La commission n’était pas du goût de l’intendant. Sans balancer, Mergy ramassa la lettre et en rompit le cachet. Aussitôt il se trouva fort à l’aise au centre d’un cercle vide, chacun s’étant reculé comme si une mine allait éclater au milieu de l’appartement: pourtant nulle vapeur maligne ne sortit: personne même n’éternua. Un papier assez sale, avec quelques lignes d’écriture, était tout ce que contenait cette enveloppe si redoutée.

Les mêmes personnes qui avaient été les premières à s’écarter furent aussi les premières à se rapprocher en riant, aussitôt que toute apparence de danger eut disparu.

– Que signifie cette impertinence? s’écria Coligny avec colère, et se débarrassant enfin de l’étreinte de Bonissan: ouvrir une lettre qui m’est adressée!

– Monsieur l’Amiral, si par hasard ce papier eût contenu quelque poison assez subtil pour vous tuer par la respiration, il eût mieux valu qu’un jeune homme comme moi en fût victime, que vous, dont l’existence est si précieuse pour la religion.

Un murmure d’admiration s’éleva autour de lui. Coligny lui serra la main avec attendrissement, et après un moment de silence:

– Puisque tu as tant fait que de décacheter cette lettre, dit-il avec bonté, lis-nous ce qu’elle contient.

Mergy lut aussitôt ce qui suit:

«Le ciel est éclairé à l’occident de lueurs sanglantes. Des étoiles ont disparu dans le firmament, et des épées enflammées ont été vues dans les airs. Il faut être aveugle pour ne pas comprendre ce que ces signes présagent. Gaspard! ceins ton épée, chausse tes éperons, ou bien dans peu de jours les geais se repaîtront de ta chair.»

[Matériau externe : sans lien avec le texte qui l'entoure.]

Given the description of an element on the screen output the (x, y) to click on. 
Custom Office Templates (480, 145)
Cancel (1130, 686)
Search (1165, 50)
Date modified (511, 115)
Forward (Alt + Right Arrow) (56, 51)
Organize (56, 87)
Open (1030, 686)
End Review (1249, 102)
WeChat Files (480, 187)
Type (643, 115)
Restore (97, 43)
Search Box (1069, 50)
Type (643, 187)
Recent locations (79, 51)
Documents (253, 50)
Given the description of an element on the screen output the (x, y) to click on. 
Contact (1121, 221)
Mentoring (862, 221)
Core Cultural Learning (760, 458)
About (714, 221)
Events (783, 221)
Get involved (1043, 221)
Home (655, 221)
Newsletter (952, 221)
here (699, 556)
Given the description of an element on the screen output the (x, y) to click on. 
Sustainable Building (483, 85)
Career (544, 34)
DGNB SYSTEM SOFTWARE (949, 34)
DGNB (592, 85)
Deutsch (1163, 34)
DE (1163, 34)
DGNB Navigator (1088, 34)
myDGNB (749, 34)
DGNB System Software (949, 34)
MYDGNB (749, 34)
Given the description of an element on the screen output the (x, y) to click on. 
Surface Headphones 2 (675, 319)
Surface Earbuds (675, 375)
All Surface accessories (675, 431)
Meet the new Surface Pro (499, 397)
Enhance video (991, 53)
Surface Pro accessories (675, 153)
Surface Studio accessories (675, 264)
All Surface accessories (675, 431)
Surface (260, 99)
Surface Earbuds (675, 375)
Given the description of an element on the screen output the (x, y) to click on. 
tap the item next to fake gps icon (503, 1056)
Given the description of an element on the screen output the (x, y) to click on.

– Il désigne les Guises par ces geais, dit Bonissan; le nom d’un oiseau est mis là au lieu de la lettre qui se prononce de même.

L’Amiral leva les épaules avec dédain, et tout le monde garda le silence; mais il était évident que la prophétie avait fait une certaine impression sur l’assemblée.

– Que de gens à Paris qui s’occupent de sottises! dit froidement Coligny. Ne dit-on pas qu’il y a près de dix mille coquins à Paris qui ne vivent d’autres métiers que de celui de prédire l’avenir?

– L’avis, tel qu’il est, n’est pas à mépriser, dit un capitaine d’infanterie. Le duc de Guise a dit assez publiquement qu’il ne dormirait tranquille que lorsqu’il vous aurait donné de l’épée dans le ventre.

– Il est si facile à un assassin de pénétrer jusqu’à vous! ajouta Bonissan. À votre place, je n’irais au Louvre que cuirassé.

– Allez, mon camarade, répondit l’Amiral, ce n’est pas à de vieux soldats comme nous que s’adressent les assassins. Ils ont plus peur de nous que nous d’eux.

Il s’entretint alors pendant quelque temps de la campagne de Flandre et des affaires de la religion. Plusieurs personnes lui remirent des placets [45] pour les présenter au roi; il les recevait tous avec bonté, adressant à chaque solliciteur des paroles affables. Dix heures sonnèrent, et il demanda son chapeau et ses gants pour se rendre au Louvre. Quelques-uns des assistants prirent alors congé de lui: un grand nombre le suivit pour lui servir de cortège et de garde à la fois.

VII – UN CHEF DE PARTI (SUITE)

Du plus loin que le capitaine aperçut son frère, il lui cria:

– Eh bien! as-tu vu Gaspard Ier? Comment t’a-t-il reçu?

– Avec une bonté que je n’oublierai jamais.

– Je m’en réjouis fort.

– Oh! George, quel homme!…

– Quel homme! Un homme à peu près comme un autre; ayant un peu plus d’ambition et un peu plus de patience que mon laquais, sans parler de la différence de l’origine. La naissance de Mr de Châtillon a fait beaucoup pour lui.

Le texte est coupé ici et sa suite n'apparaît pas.